EDIT: OK, it's 200 PFLOPs of high precision math, 3 EFLOPs of lower precision math. I take my comment back.
The 200 petaflops number of Summit is referring to general purpose double precision computation. This is totally incomparable to anything the TPU can do at any performance.
For the doubters and the disbelievers that have been wondering what is the relevance of IBM in this day an age: this. This is what IBM is all about.
And it's not just about PFLOPS; each node has 1/2 terabyte of memory, globally addressable across the entire cluster using RDMA over Mellannox 200Gb/s EDR.
It's also P9: 44 cores per node; but most importantly each node drives a couple of V100 through NVlinks, which allows the GPU to share the system's main memory.
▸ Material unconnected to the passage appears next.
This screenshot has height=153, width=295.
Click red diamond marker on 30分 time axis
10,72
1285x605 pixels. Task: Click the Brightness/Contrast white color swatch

https://vimeo.com/262870773/recommended
Also, you can defend yourself later when people respond. Prematurely saying “I am ready to take the heat” is not how we communicate here.
https://www.top500.org/statistics/overtime/
it appears the number of top500 systems with accelerators is not really increasing much - it has been sitting at around 20% of the top 500 machines for the past ~4 years.
Can anyone working with these systems comment on why that might be? Are accelerators still tough to apply to a lot of the problems these machines are used for?
https://www.olcf.ornl.gov/for-users/system-user-guides/summi...
* 250 PB GPFS
* 2.5 TB/s
I'd like to find some information on the burst buffer that is sitting between compute and the capacity storage system.